FEBRUARY 29, 1960
NEW YORK—Brazil has given President Eisenhower the expected warm welcome, and he has repeated the promises made a very long time ago by a President named James Monroe. Nevertheless it is wise to remind the world again that North and South America are closely knit and that outside interference of the kind President Eisenhower termed "invasion, coercion or subversion" will not be tolerated.
At the moment, however, it is far more important in the four countries being visited by the President to consider economic conditions. This is the area where there could easily be infiltration of a kind which would not be considered "invasion, coercion or subversion." An article by Samuel Shapiro in this month's Reporter magazine reminds us of the things we ought to look into and which cannot by any stretch of the imagination be covered in such a trip as the President is now taking.
I am not in any way belittling the value of a goodwill tour. I think improving the atmosphere of the world is an important thing, and the President has proved that he can have a very great influence. Where the President cannot possibly hope to gain much information is in the field of practical economics, where our major emphasis must be placed if we are going to do anything that is to be of lasting value to the people of Latin America. Our neighbors to the south are proud people. They are not going to show visitors, even those who come merely as tourists, the poverty of their countries. Mr. Shapiro notes that South America is a continent "racked by disease, illiteracy and hunger." Quite evidently this could be remedied with wise technical assistance and investment capital handled honestly. Education could get a good start. Along with it could go surveys of each country's resources.

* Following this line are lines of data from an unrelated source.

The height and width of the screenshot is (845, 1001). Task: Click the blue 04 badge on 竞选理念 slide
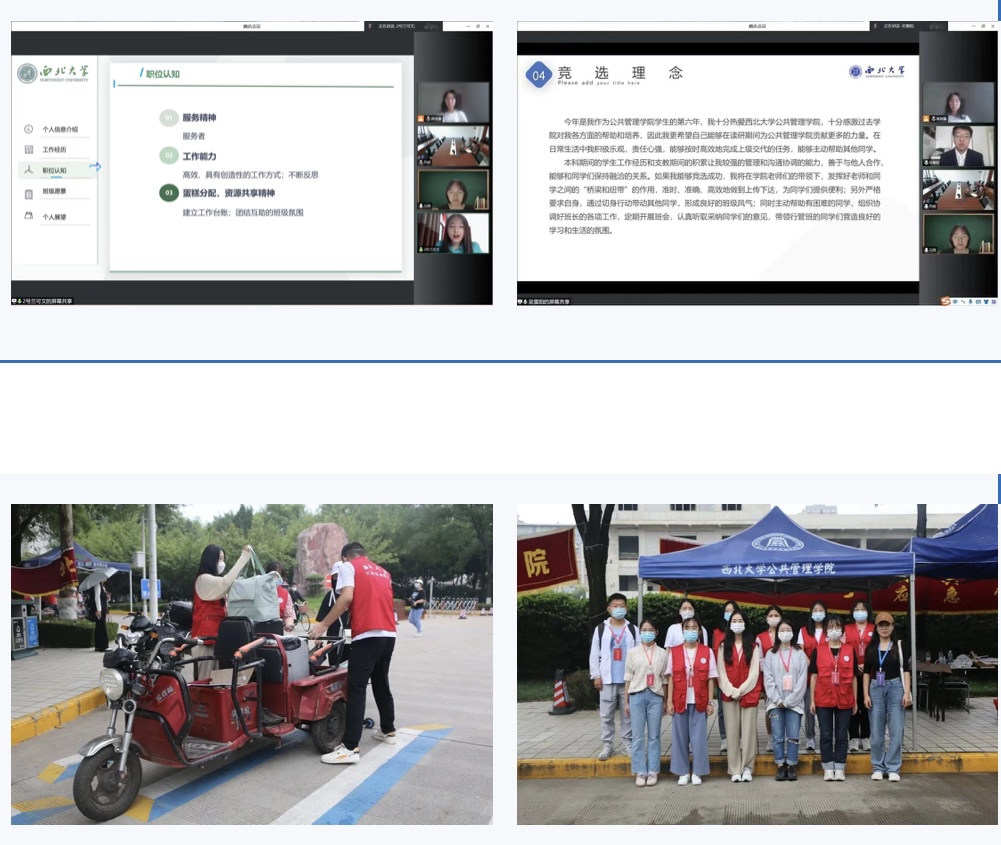(x=539, y=76)
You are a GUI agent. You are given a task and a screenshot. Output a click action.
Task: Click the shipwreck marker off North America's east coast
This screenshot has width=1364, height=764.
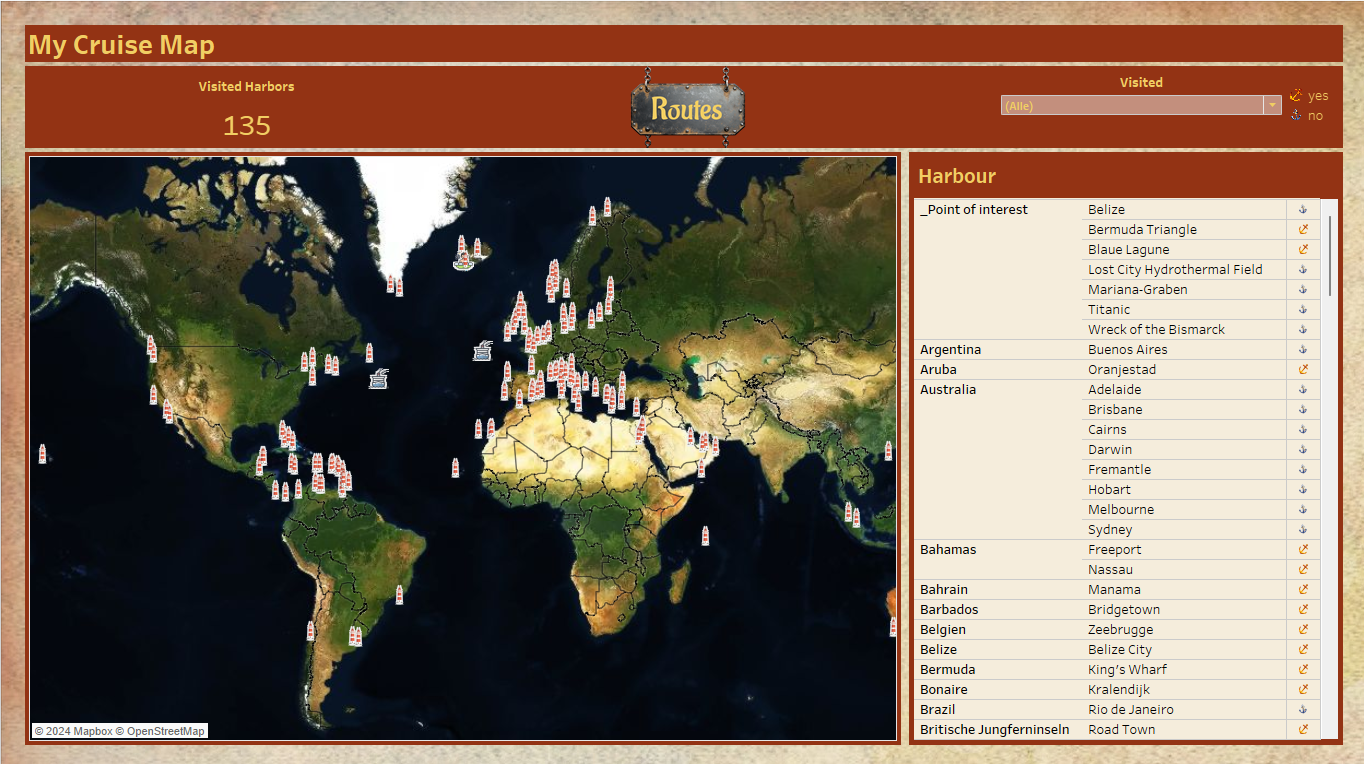379,378
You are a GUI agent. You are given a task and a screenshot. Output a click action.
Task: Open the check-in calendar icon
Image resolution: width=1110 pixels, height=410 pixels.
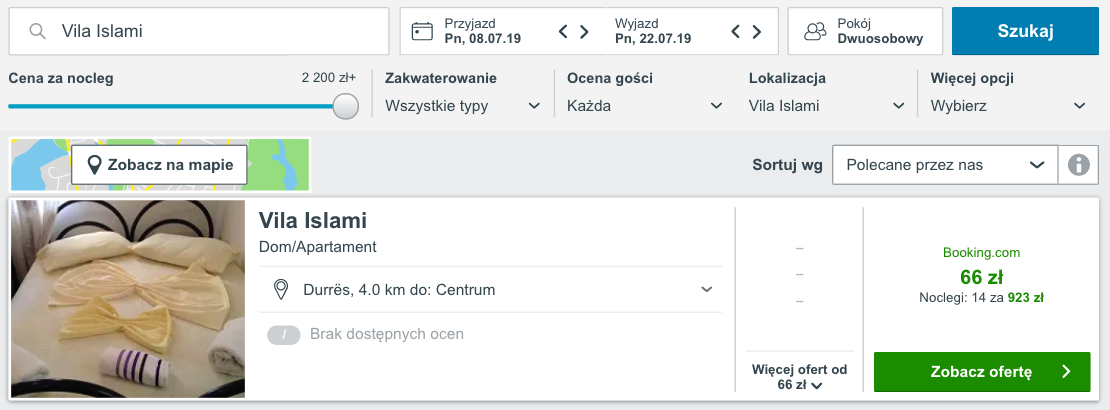click(x=422, y=31)
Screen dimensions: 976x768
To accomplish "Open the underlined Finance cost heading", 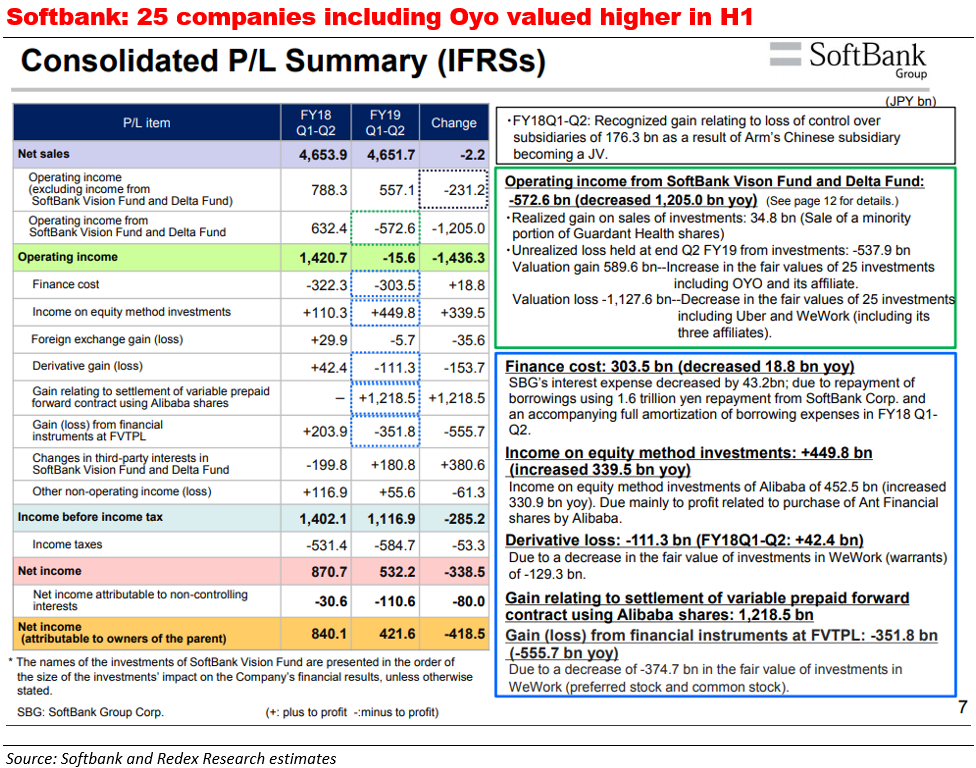I will (x=679, y=367).
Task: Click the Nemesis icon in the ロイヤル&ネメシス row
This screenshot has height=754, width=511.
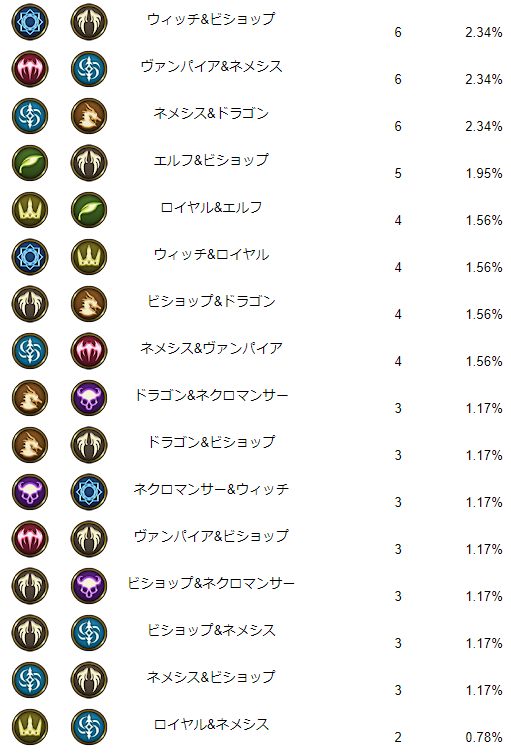Action: tap(89, 727)
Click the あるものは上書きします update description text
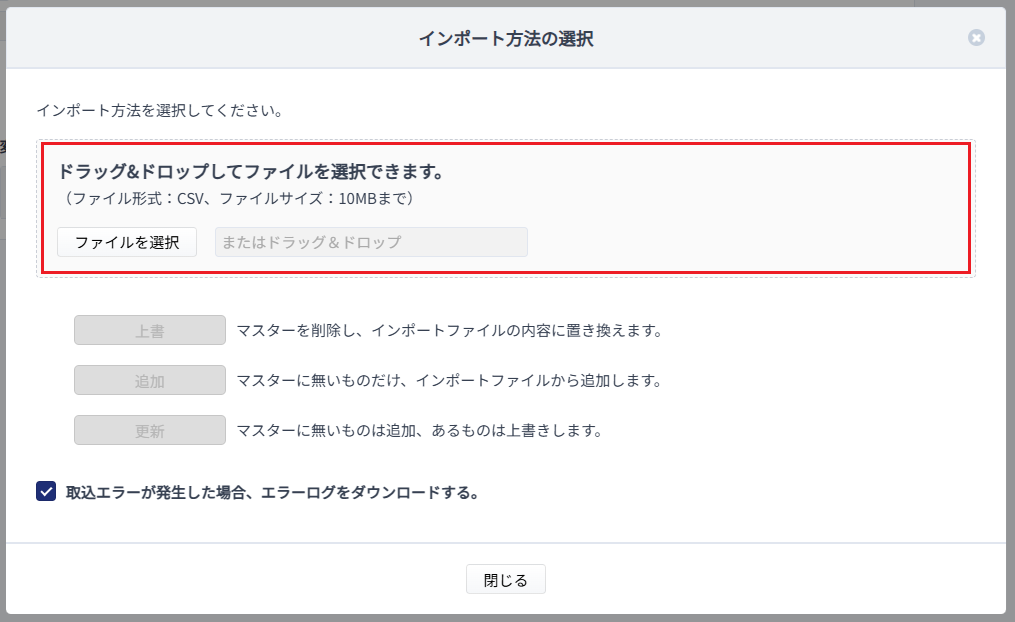The width and height of the screenshot is (1015, 622). pos(419,431)
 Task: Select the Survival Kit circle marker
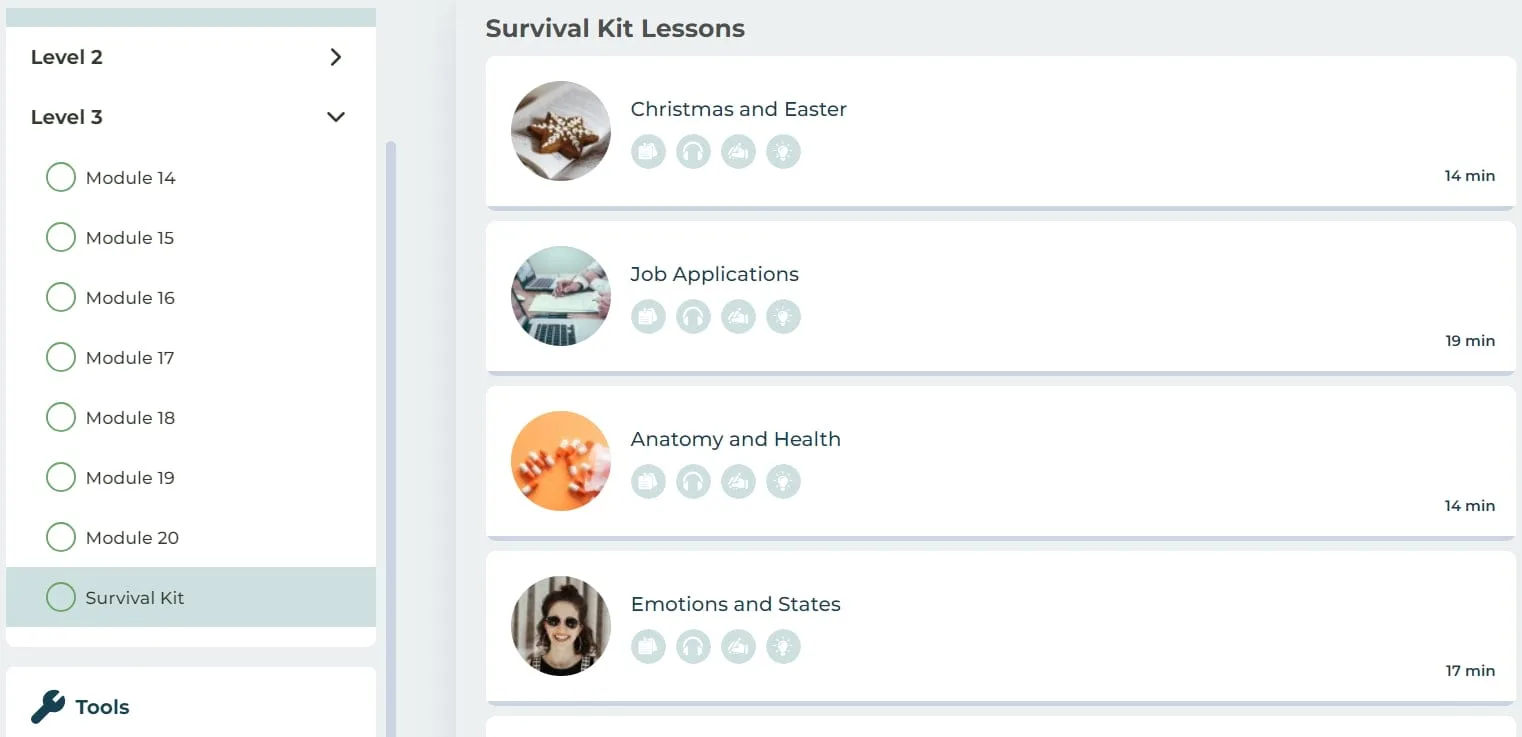click(61, 598)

In fact the U. N., through Paul Hoffman's committee, is making some of these surveys at the present time. There are vast areas which have not yet been opened up or developed in each of the Latin American countries. If this development is done without exploitation but with a far-sighted vision into the future—where our own advantage as well as the advantage of the country may lie—we may be sure of cooperation, especially if we work in conjunction with the U. N.
Mr. Shapiro tells us that the President's brief trip to Latin America "gives us an opportunity to take stock of our policy in that part of the world, to assess what we have done well and what we have done ill. . . . In the long run we need them just as much as they need us."
It would be easy to use these trips of the President simply as a quieting influence, after which we could pat ourselves on the back and say, "How popular we are!" But if they are used as a real jumping-off place for study, understanding and increased cooperation, I think we can be sure of getting some very good results in the course of the next few years.